DATASET EXTRACT:
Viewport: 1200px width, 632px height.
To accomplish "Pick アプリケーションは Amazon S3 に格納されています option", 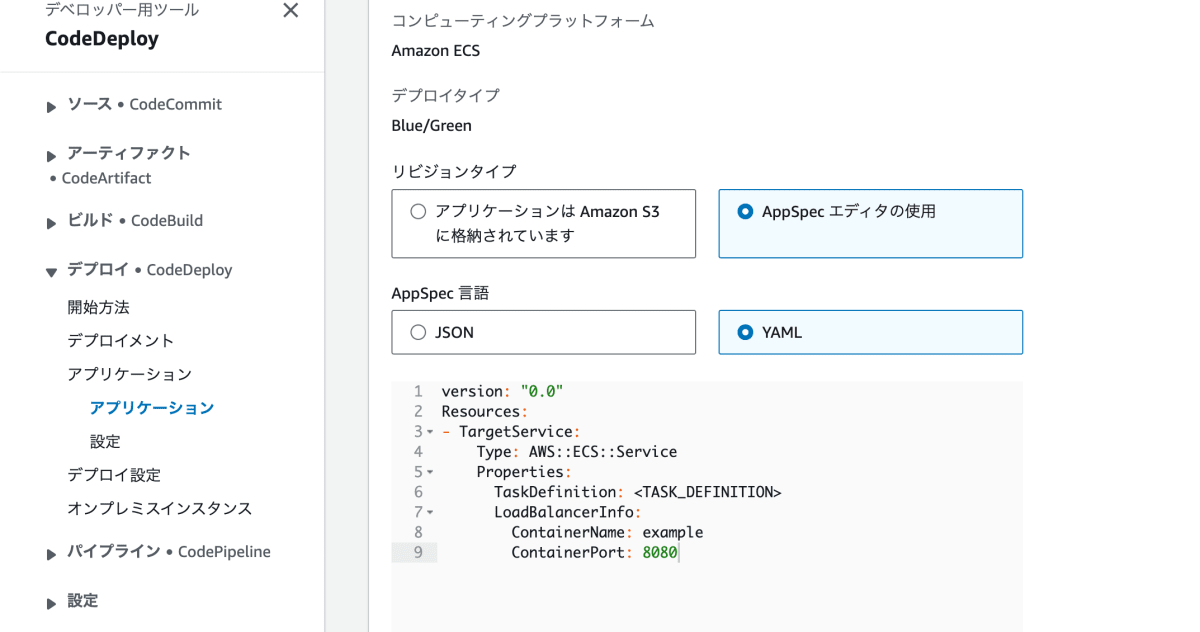I will [x=417, y=212].
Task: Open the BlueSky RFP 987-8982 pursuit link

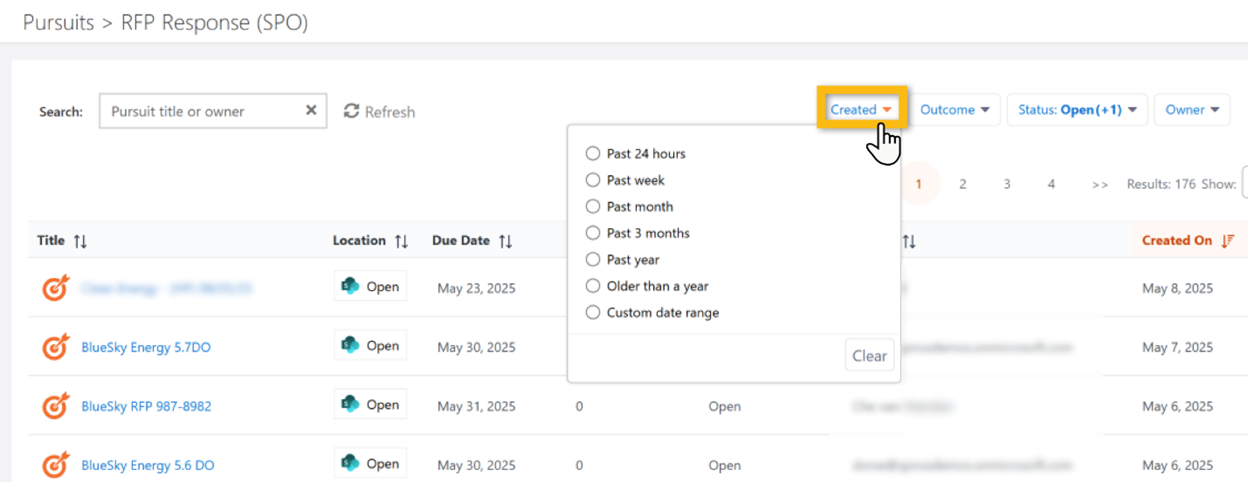Action: pos(146,406)
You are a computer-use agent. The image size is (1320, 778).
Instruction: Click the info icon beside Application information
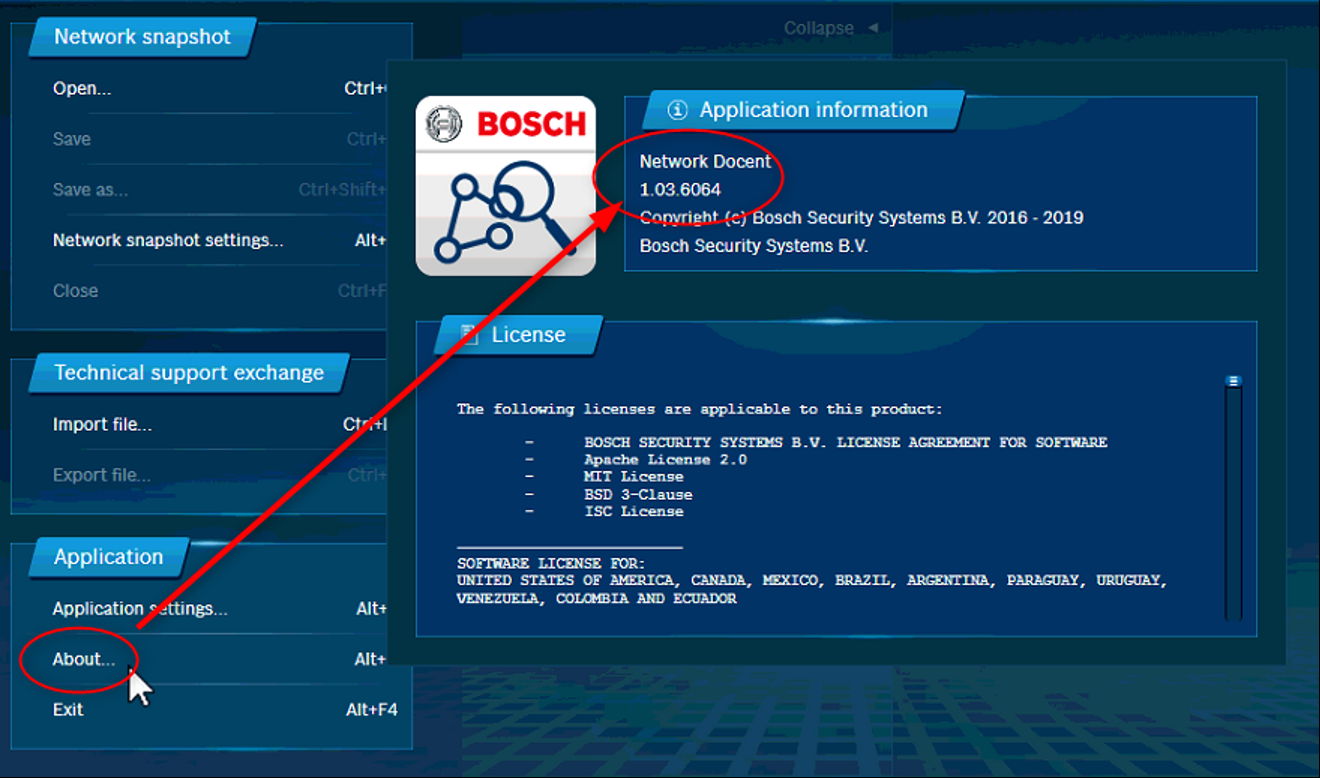click(678, 110)
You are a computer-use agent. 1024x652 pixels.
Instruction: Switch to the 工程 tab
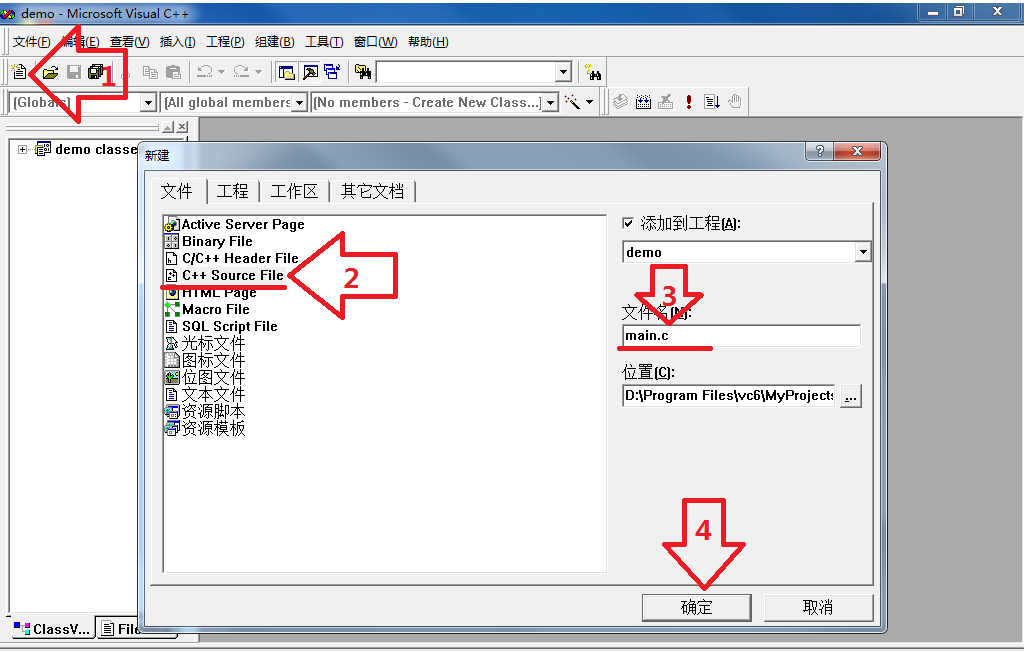[x=232, y=191]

REQUIREMENTS:
Rewrite the records from the line with "Task: Open the" through the end, replacing "Instruction" with "Command" and keeping everything else the same. Leave the pictures out.

COMPLETE ANSWER:
Task: Open the BlueSky RFP 987-8982 pursuit link

Action: pos(146,406)
You are a computer-use agent. The image size is (1320, 778).
Command: Click the info icon beside Application information
click(678, 110)
You are a computer-use agent. 1024x652 pixels.
Command: Switch to the 工程 tab
[x=232, y=191]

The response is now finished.